ADP-ribosylation in a mouse model of atherosclerosis: A potential novel link between dyslipidemia and inflammation in cardiovascular disease

Introduction

Inflammation and lipid accumulation are major features of atherosclerosis, a leading cause of death and morbidity worldwide. Our previous study recognized ADP-ribosylation, a post-translational modification, as a novel regulator of macrophage activation. We also have established mass spectrometry-based ADP-ribosylation proteomics. Using this technology, we evaluated the completely uncharacterized role of ADP-ribosylation in atherogenesis.
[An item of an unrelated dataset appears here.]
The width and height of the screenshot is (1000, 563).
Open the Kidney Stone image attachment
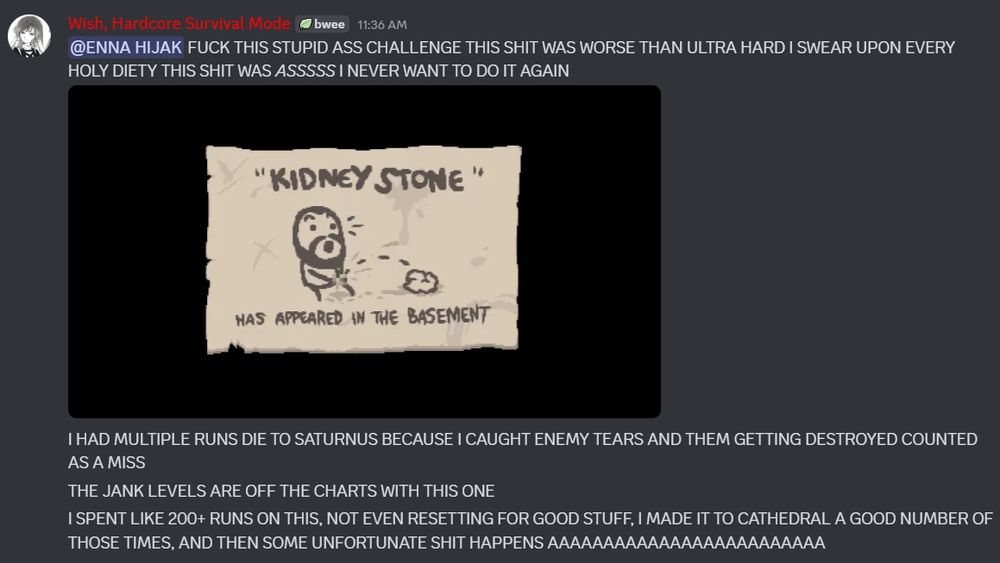[364, 251]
Objectif We hypothesized that ADP-ribosylated proteins circulate from liver, accumulate in aorta and promote atherogenesis.

Method

We harvested the aorta, liver, and plasma of LDL receptor-deficient (Ldlr-/-) mice that were on a regular chow or high-fat diet for 3 or 6 months (n = 40/condition).

Results

To increase ADP-ribosyl peptide signals in the aorta, we applied our novel recently optimized ion mobility mass spectrometry strategy to generate ADP-ribosylation proteomics data. We analyzed 160 mice aortas and identified 3 APOA1 and 3 APOE ADP-ribosylated peptides in both the aorta and the liver (Fig. 1 A). In addition, these peptides were differentially abundant in the aorta of HFD-fed mice, compared to controls (i.e, APOA1 ARPALEDLR peptide relative abundance [Fig. 1 B]). Using the same mouse plasma, we then validated the presence of ADP-ribosylated APOA1 and ADP-ribosylated APOE in HDL and chylomicron/VLDL/LDL fractions (Western blot), respectively. This finding indicates that classical apolipoproteins circulate as ADP-ribosylated forms, representing a completely novel class of modified apolipoproteins. Immunohistochemistry confirmed the enrichment of aortic lesions in macrophages and ADP-ribosylation signal (5-fold increase, P = 0.0006).

Conclusion

This work provides the first in vivo evidence that ADP-ribosylation occurs in atherosclerotic lesions, which may originate from the liver via circulating blood (Fig. 1C). Future studies will examine whether ADP-ribosylation of apolipoproteins, specifically APOA1, alters anti-atherogenic functions of HDL.